Soil + water system + mulch = what kind of water usage you will have. If you pay attention to all three categories, you will see a reduction on your city water bills. Plus, your garden will be consistently watered and will grow well for you. So, if you start with a water retaining bed, use a soaker hose across the top of the soil and cover the soil around your plants with spoiled straw, you can save quite a bit of money on your water bill. You can also bury bottles with holes poked in the bottom and aim your water and fertilizer right at the roots of larger plants. (You can use a homemade olla for this. You can just bury a terracotta pot that you have plugged the hole in the bottom and place a saucer over the top. You lift the saucer to fill the olla and it will slowly weep water to the roots of your plants. Or use a plastic bottle with holes drilled in the bottom. It’s much cheaper going the plastic bottle route.)
I have found that lightweight hoses may seem like a great buy (and I only needed a few feet extra to attach to my soaker hoses, so I thought I’d save some money) in our heat the hoses collapse and kink on their own, they don’t even need to be bent around something. All of the the super cheap lightweight hoses I bought I’ve had to replace. I also don’t recommend collapsible fabric hoses. Those might work on a side yard where you need a lightweight hose to coil for storage in a small space, but you can’t put them on a reel and they must have a hose end sprayer to extend to their full length. They will not work if you are trying to lay hose towards a bed because they change in length with water pressure.
To successfully time soaker hoses: turn the hose on, at the strength you want to run all your hoses at, and time how long it takes to wet the bed (but not flood it: which would have the majority of the water run out the bottom and leave your beds.)
I remove the limiters that they put on the inside connection in soaker hoses. They are easy to grip and remove with needle nose pliers. I would rather run my hoses at full strength (especially because they are so long.) I’m not a fan of limiters in general. Newer shower, sinks etc can have limiters and then you just end up with sucky water pressure.
So my evaluation over the years, of all of these watering methods is that: soaker hoses (made out of rubber) are the best way to wet your beds and spoiled straw is the best mulch for beds.
Hugelkulter/Lasagna gardens (my beds are a combination of the two. Plus, my hugelkulter is neat, instead of a giant messy mound across my property.) is the best method for long term retention of water in beds.

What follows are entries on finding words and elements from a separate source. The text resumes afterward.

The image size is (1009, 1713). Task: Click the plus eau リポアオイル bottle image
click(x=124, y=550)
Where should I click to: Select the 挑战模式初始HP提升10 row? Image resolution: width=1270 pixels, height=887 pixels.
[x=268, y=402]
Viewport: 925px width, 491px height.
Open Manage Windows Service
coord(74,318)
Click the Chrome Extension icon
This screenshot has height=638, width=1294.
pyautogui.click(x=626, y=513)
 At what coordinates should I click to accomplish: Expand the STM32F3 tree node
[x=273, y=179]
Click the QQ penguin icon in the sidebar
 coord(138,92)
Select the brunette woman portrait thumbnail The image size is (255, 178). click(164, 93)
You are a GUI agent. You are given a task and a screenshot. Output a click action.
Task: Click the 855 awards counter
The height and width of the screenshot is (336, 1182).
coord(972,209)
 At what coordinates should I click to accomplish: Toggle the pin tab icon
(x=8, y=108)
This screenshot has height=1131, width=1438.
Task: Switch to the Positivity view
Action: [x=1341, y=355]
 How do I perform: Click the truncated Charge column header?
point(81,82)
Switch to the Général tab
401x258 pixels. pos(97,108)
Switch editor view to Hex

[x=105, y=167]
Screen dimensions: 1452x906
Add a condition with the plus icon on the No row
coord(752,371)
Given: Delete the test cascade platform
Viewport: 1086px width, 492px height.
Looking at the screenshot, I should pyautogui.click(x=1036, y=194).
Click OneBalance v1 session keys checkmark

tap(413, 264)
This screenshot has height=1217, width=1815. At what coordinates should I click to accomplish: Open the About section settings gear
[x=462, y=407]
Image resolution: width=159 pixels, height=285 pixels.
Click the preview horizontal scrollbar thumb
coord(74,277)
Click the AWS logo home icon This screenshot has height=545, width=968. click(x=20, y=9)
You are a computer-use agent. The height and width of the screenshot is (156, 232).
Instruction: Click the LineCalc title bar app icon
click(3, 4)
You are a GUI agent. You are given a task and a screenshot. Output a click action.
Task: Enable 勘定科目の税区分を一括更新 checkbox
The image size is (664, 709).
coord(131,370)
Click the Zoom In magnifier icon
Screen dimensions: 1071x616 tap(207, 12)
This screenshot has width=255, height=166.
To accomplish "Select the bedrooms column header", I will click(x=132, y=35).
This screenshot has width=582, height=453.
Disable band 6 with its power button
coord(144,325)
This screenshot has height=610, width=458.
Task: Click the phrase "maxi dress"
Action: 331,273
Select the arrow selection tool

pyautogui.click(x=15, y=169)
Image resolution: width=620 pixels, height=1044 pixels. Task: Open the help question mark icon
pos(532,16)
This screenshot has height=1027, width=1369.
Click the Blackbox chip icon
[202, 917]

I hope you enjoyed this look at city, water saving options, for an annual bed of vegetables in the high heat of summer. Have fun and go get your hands dirty!
Crazy Green Thumbs
One thought on “Watering In High Heat”
Two streams and two creeks flow through the property here at work, and the ‘municipal’ water comes from one of the springs that feeds one of the streams. Nonetheless, the maintenance of the infrastructure is expensive. Even while it was free at home, I still paid for the energy to pump it.